Learning from AWS failure
Of all days it had to happen on Friday the 13th. Last month, AWS customers experienced a partial network outage that partially severed an availability zone’s connectivity to the rest of the internet. A month before that, there was another gray failure with a very black-and-white impact on a dozen well-known internet services.
The point is not to lament failures of public clouds. Everyone, on-premise, in the clouds or anywhere in-between, experiences failures. Failures are a fact of life. AWS’s just get more publicity. Instead let’s focus on the more interesting question: What can we learn from these failures?
AWS failure incident #1: EBS
At Datadog HQ we saw the announcement pop up that Sunday at 4pm EDT in one of the AWS-centric screenboards. If you’ve turned on the AWS integration on and you have instances in us-east-1, you have seen it too.

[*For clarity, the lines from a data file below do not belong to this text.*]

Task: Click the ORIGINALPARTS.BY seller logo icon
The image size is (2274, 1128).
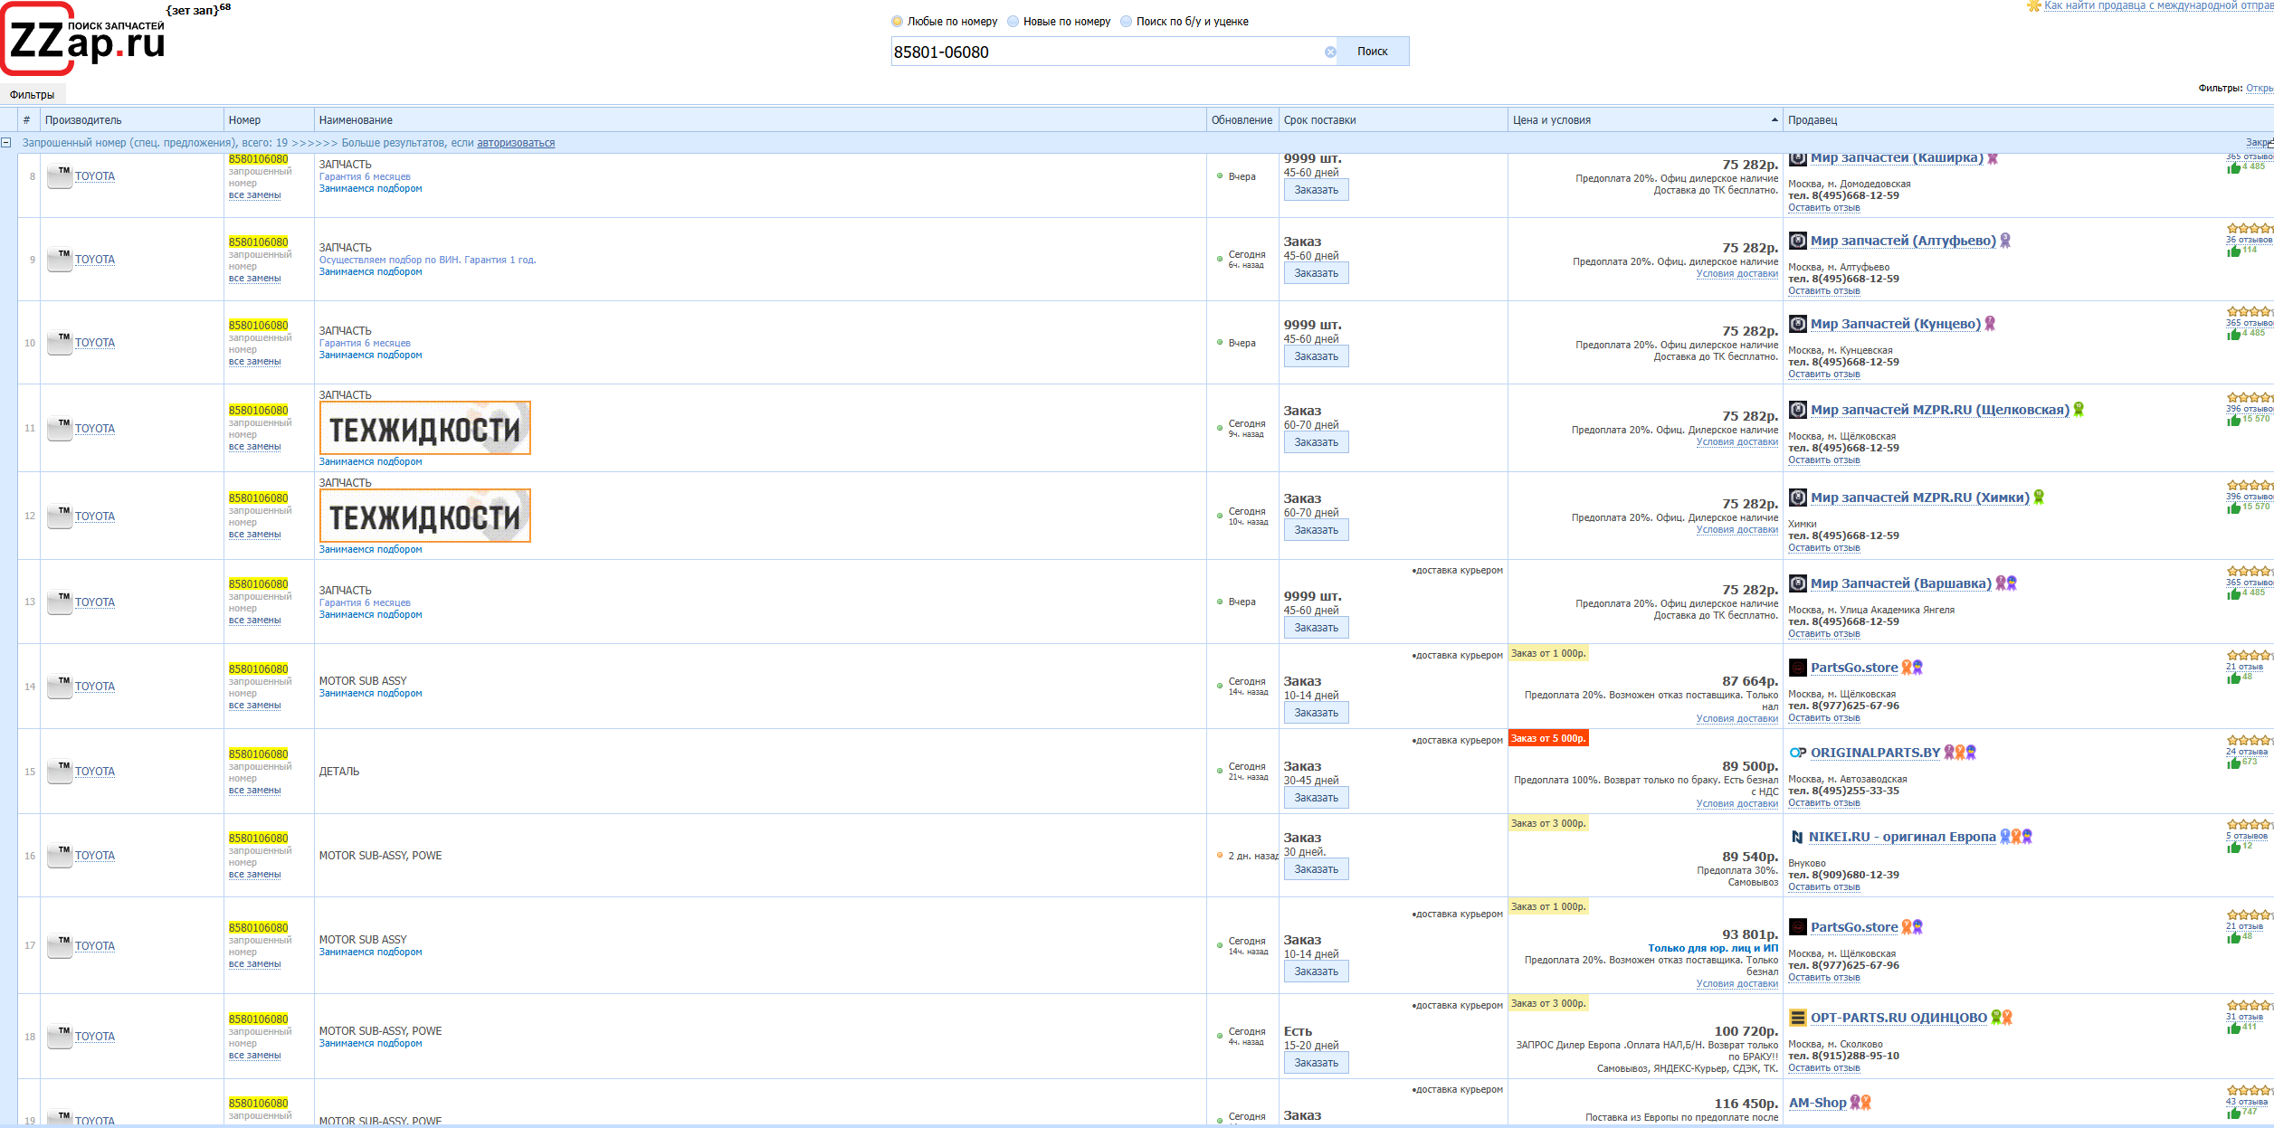Action: pyautogui.click(x=1797, y=754)
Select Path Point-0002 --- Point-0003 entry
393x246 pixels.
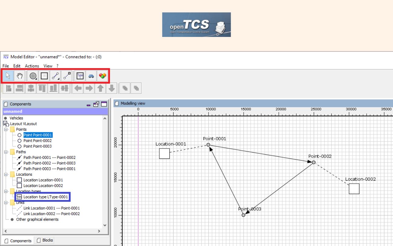pyautogui.click(x=49, y=163)

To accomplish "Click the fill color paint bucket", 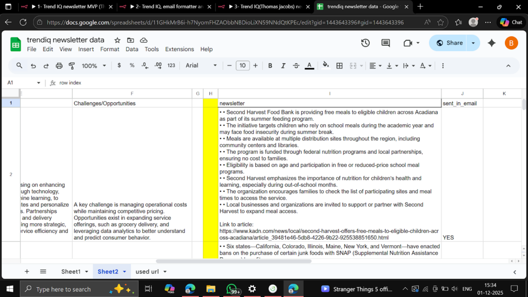I will 325,65.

Our key metrics were not affected (thanks to our past experience) so we could stay in proactive mode and formulate some hypotheses on what the impact would be, should the outage spread further. For that we relied heavily on our own metric explorer (yes, Datadog eats its own dog food).
Later that day, we received in the event stream more details about the outage (emphasis mine).
AWS failure incident #2: network outage in an EC2 zone
Here is the visualization of the impact of the network outage per zone, in terms of latency and throughput.
The first indicator of an issue is here latency as shown as (1) on the top graph. Throughput in that zone degrades but only to a point. As latency increases, throughput continues to drop until all traffic has been drained from the zone and other zones pick up the slack (3). At that point latency recovers as no traffic is flowing to the affected zone. Eventually the problem is fixed (4) and everything comes back to normal.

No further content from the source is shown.